Below is a block of records. Copy every line in it that contains the word "agent".

════

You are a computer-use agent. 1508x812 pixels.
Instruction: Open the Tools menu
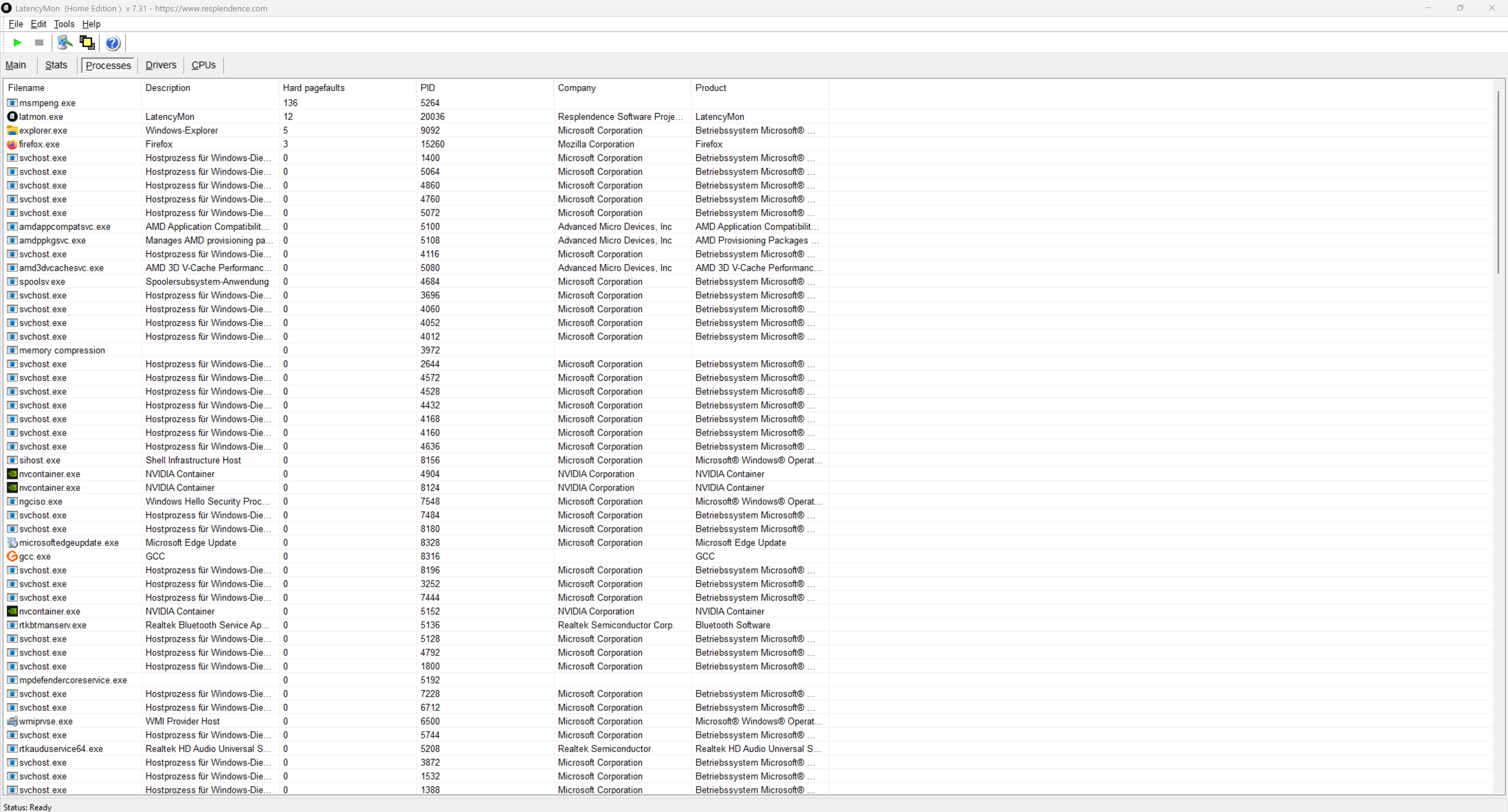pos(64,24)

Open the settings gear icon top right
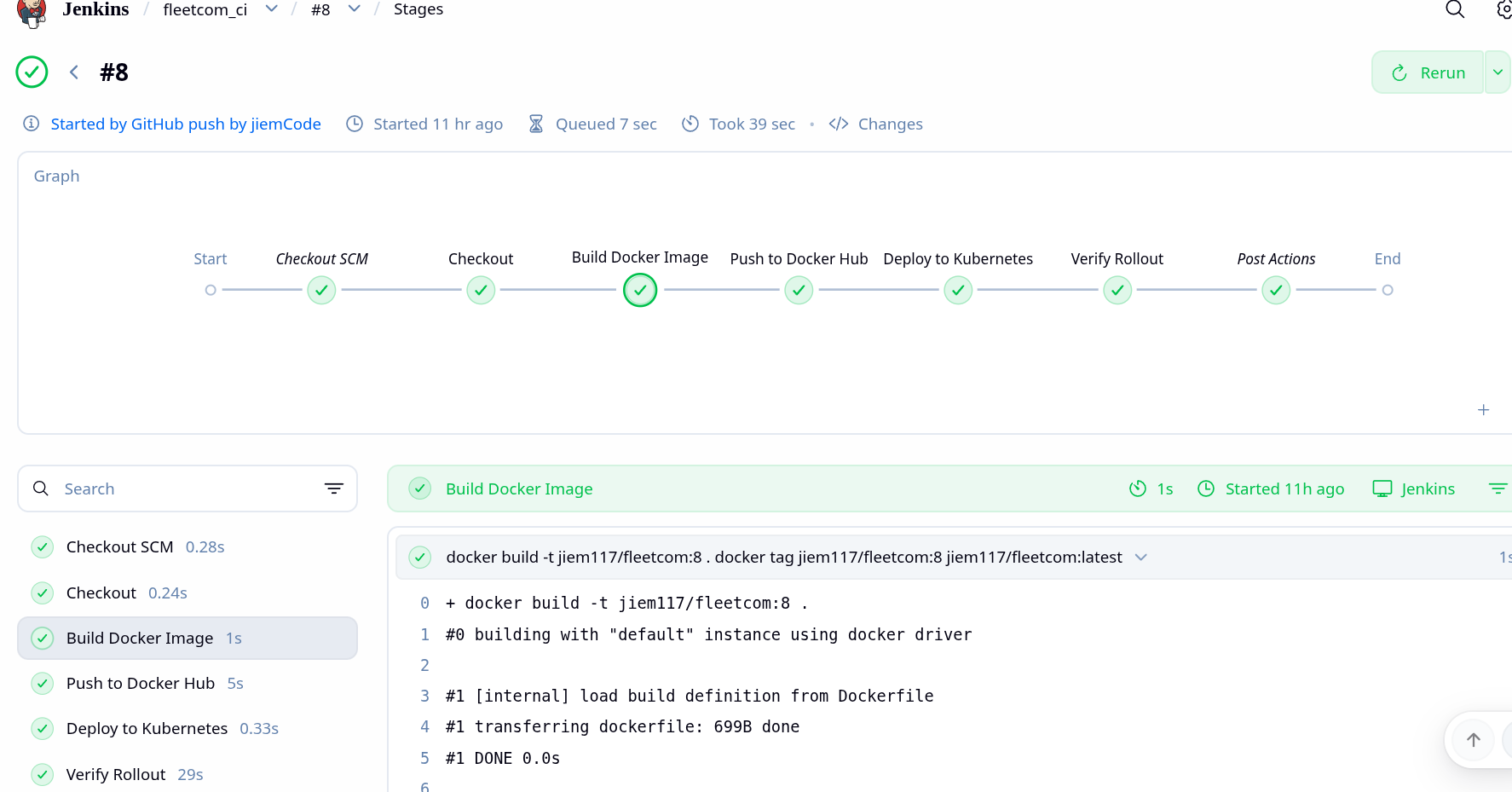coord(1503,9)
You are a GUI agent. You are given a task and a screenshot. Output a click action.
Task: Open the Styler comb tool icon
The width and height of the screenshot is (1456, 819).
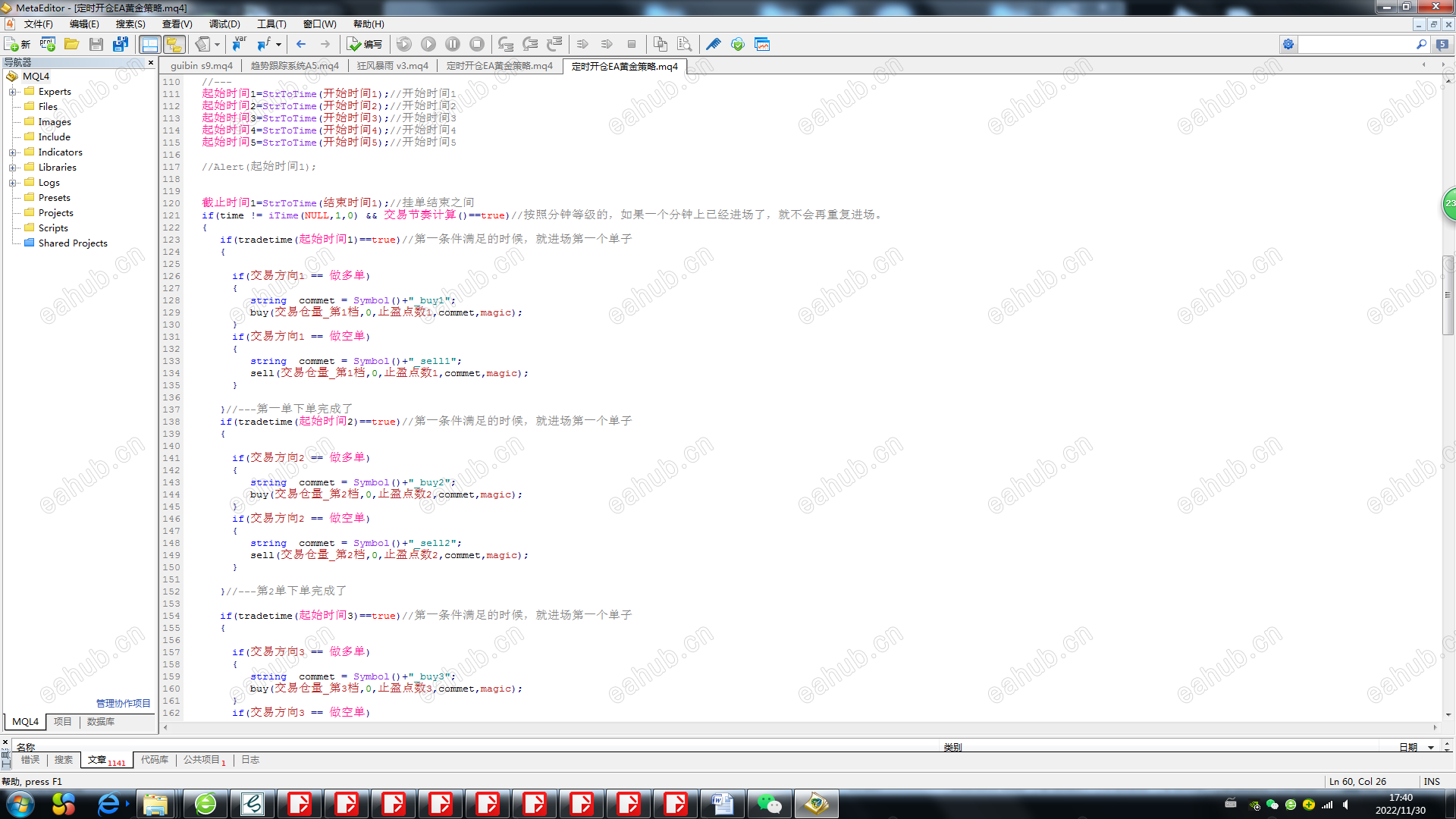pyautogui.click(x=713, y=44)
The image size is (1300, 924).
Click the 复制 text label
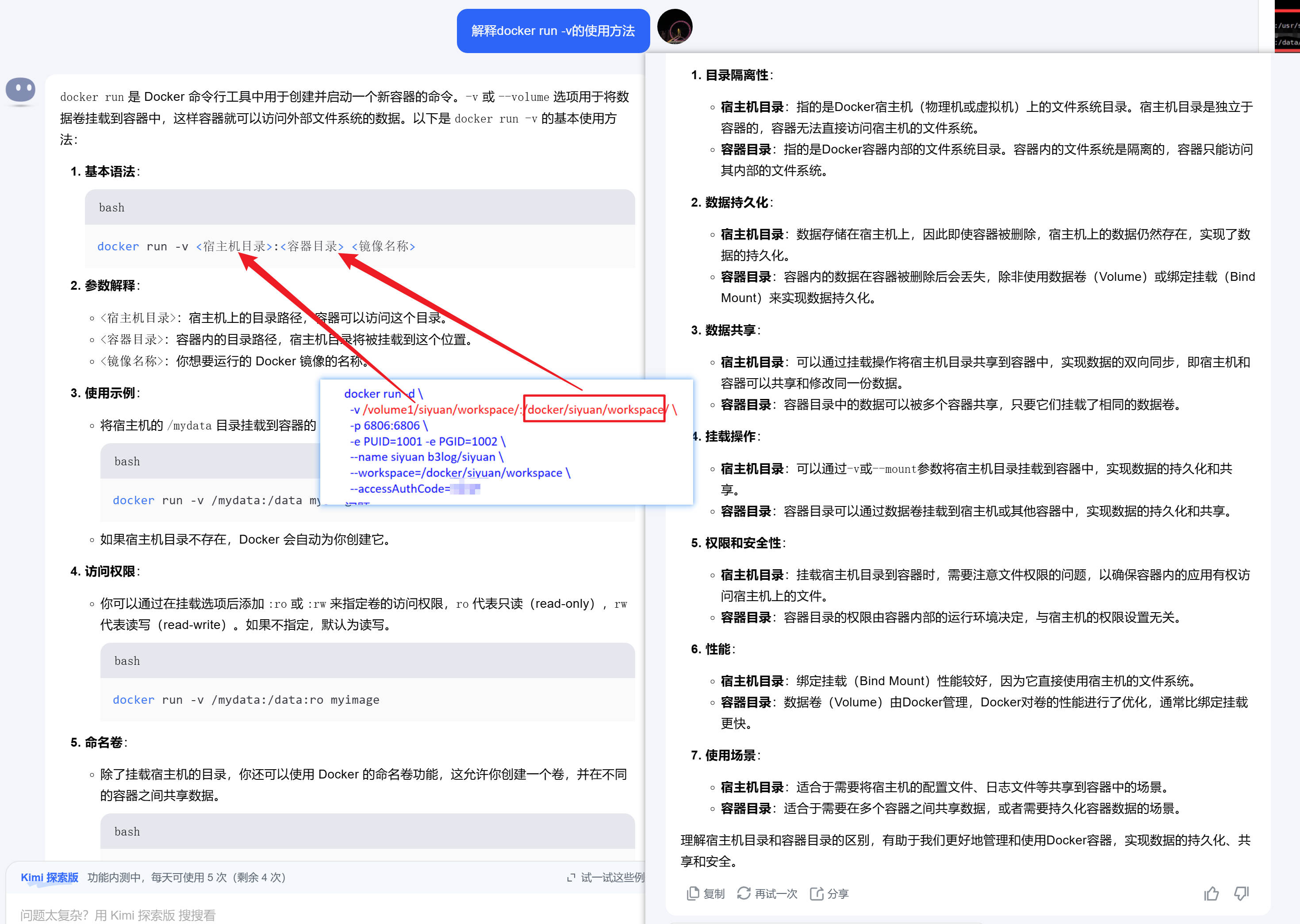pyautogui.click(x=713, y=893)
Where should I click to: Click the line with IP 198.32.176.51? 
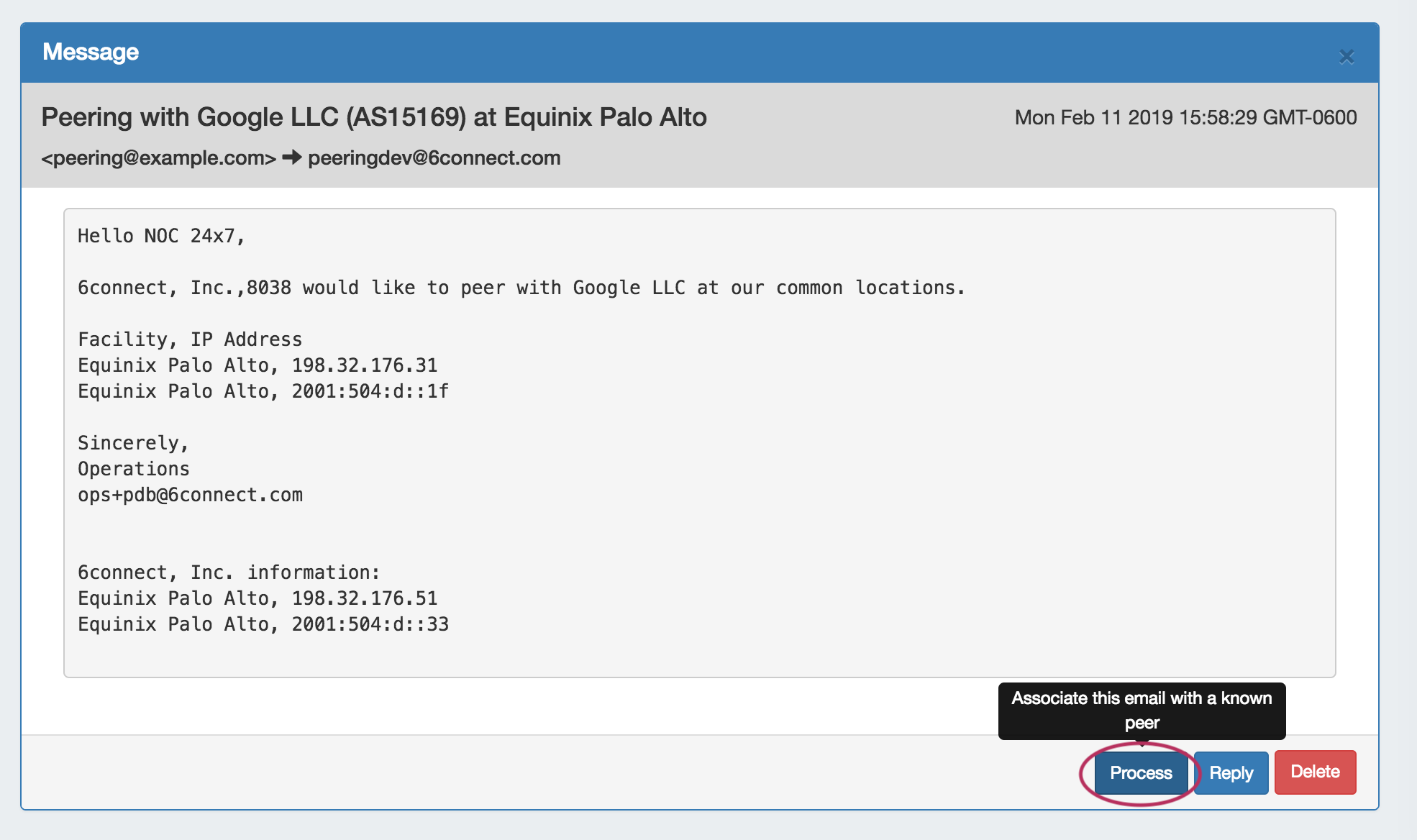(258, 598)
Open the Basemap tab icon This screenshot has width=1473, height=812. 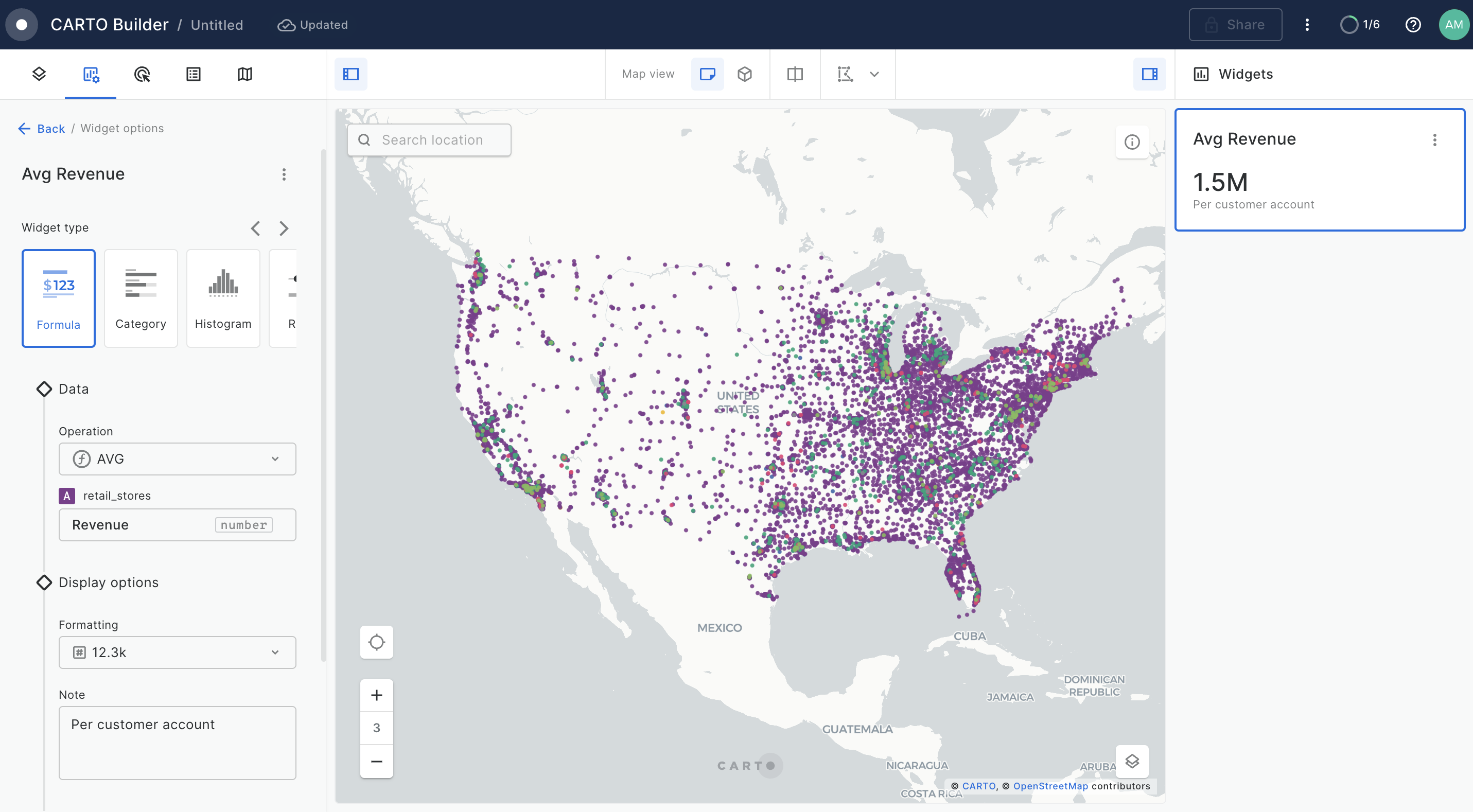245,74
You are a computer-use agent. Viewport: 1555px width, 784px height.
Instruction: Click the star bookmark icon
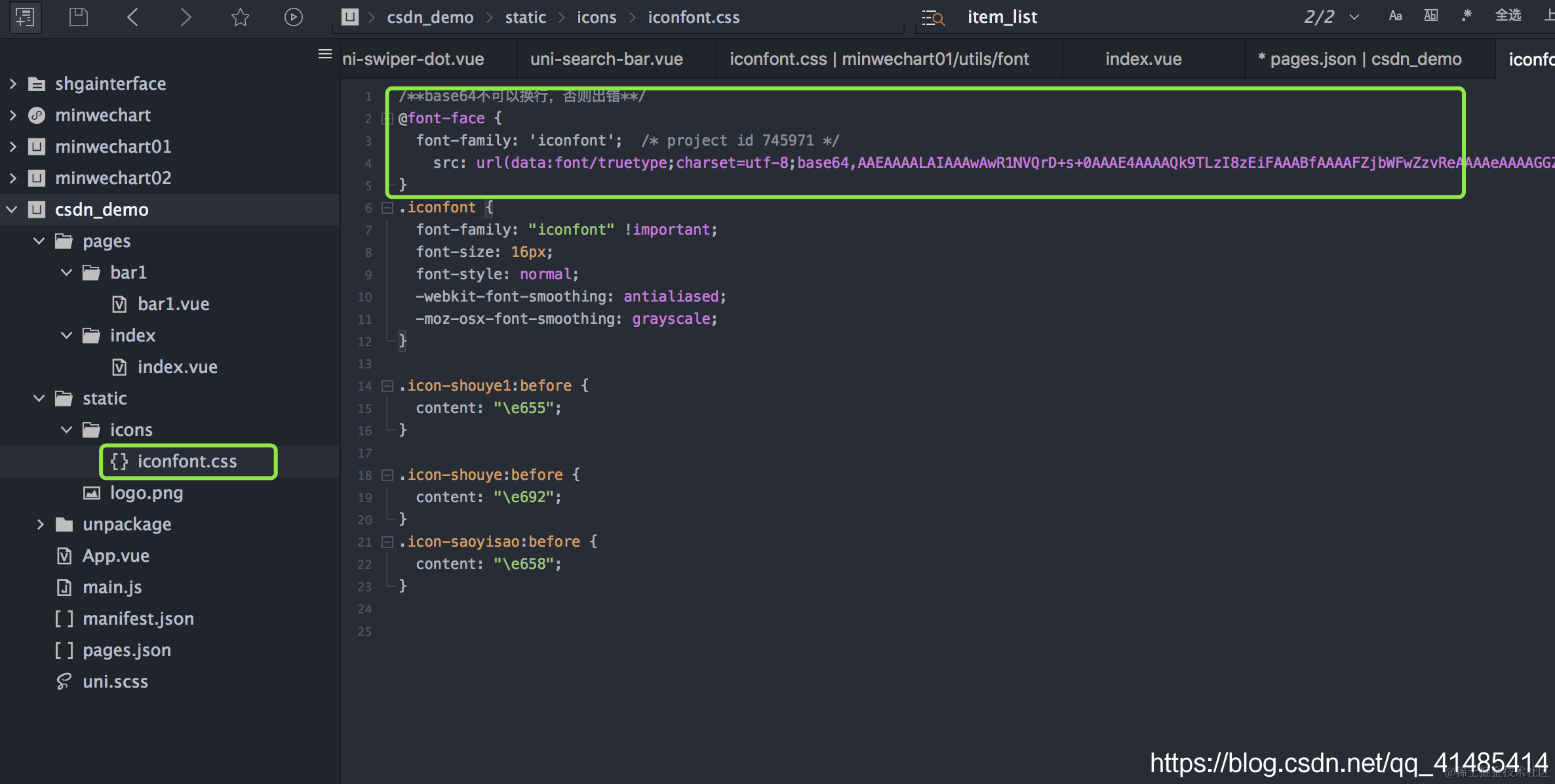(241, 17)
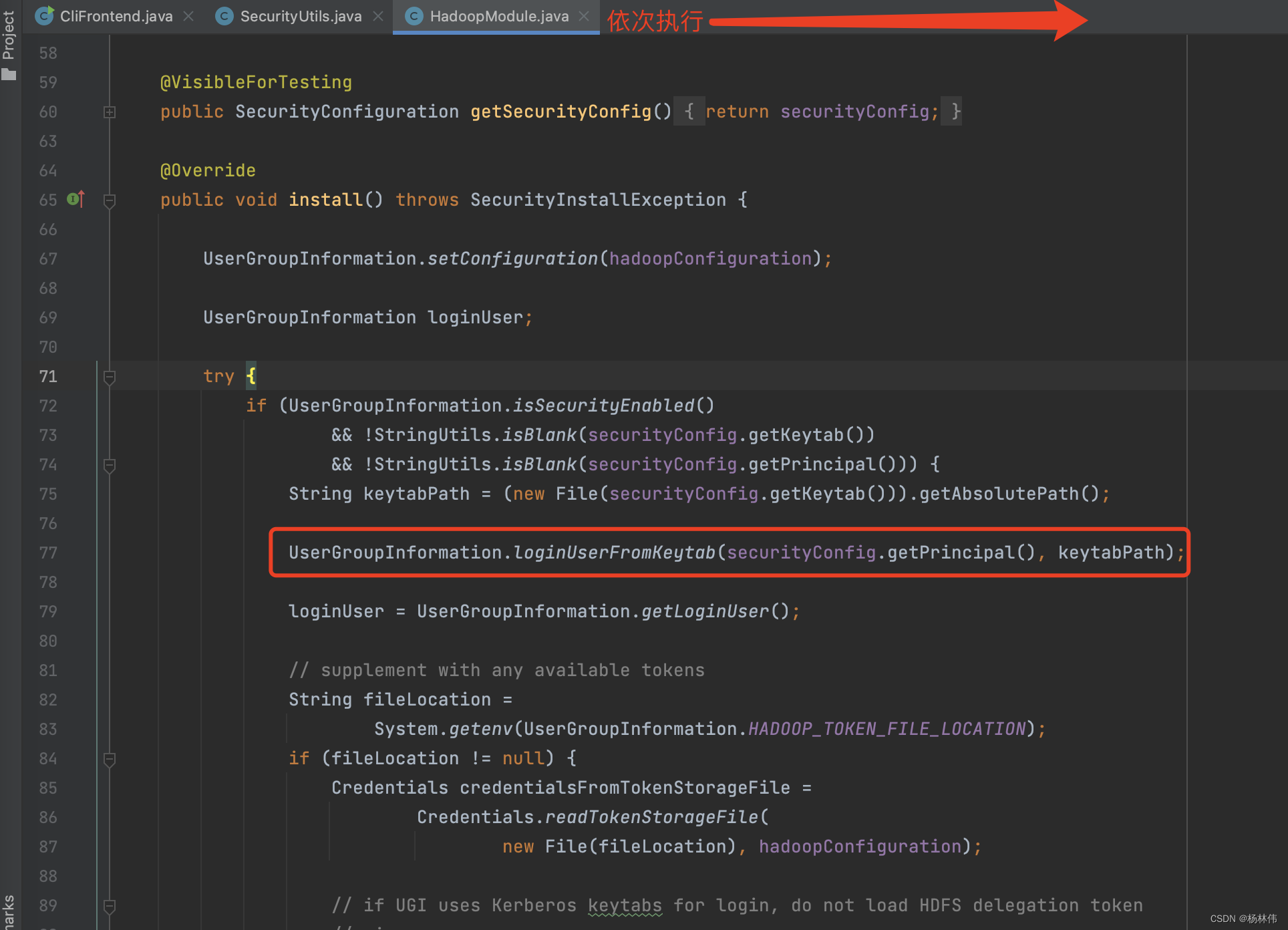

════

- [Task response]
You are a computer-use agent. 1508x812 pixels.
You are a GUI agent. You are given a task and a screenshot. Output a click action.
You are a computer-use agent. Viewport: 1555px width, 784px height.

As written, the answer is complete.